I have been working with
ElasticSearch and Couchbase this past year and a half, and I have a confession
to make. Yes it has been amazing to see how to build a flexible, scalable and
fast database that integrates sophisticated text searches with more traditional
value matching queries. At Berkery Noyes, we have built, on NoSQL technology,
an amazing tool to sift through millions of records of business intelligence
including web visits, landing pages, emails, phone calls, merger and
acquisition activity and even changes to company personnel. We use this tool to
focus our efforts, and preliminary usage shows the search tool to be able to
identify solid leads. But…
To do this, we have needed to
de-normalize a large amount of data into our data documents. The NoSQL “join”
features in both ElasticSearch and Couchbase are still too primitive to
effectively use. I keep hitting problems like the inability to sort on “joined”

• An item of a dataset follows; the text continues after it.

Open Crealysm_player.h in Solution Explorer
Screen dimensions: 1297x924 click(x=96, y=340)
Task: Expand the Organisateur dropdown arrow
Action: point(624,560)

documents, or severe latencies in updates to indices. In addition, there is the
additional headache of insuring that de-normalized data is up to date. Oh for
the old days of Primary Keys and Foreign Keys. However, for us, there is no
turning back, the new power that our search app has is so useful that we deal with
it. I guess I miss the old days of 2013 when we could have all our data tied up
in a neat algebraic package on a SQL database. We live in a world that can be a
little messy, so perhaps our data should reflect that.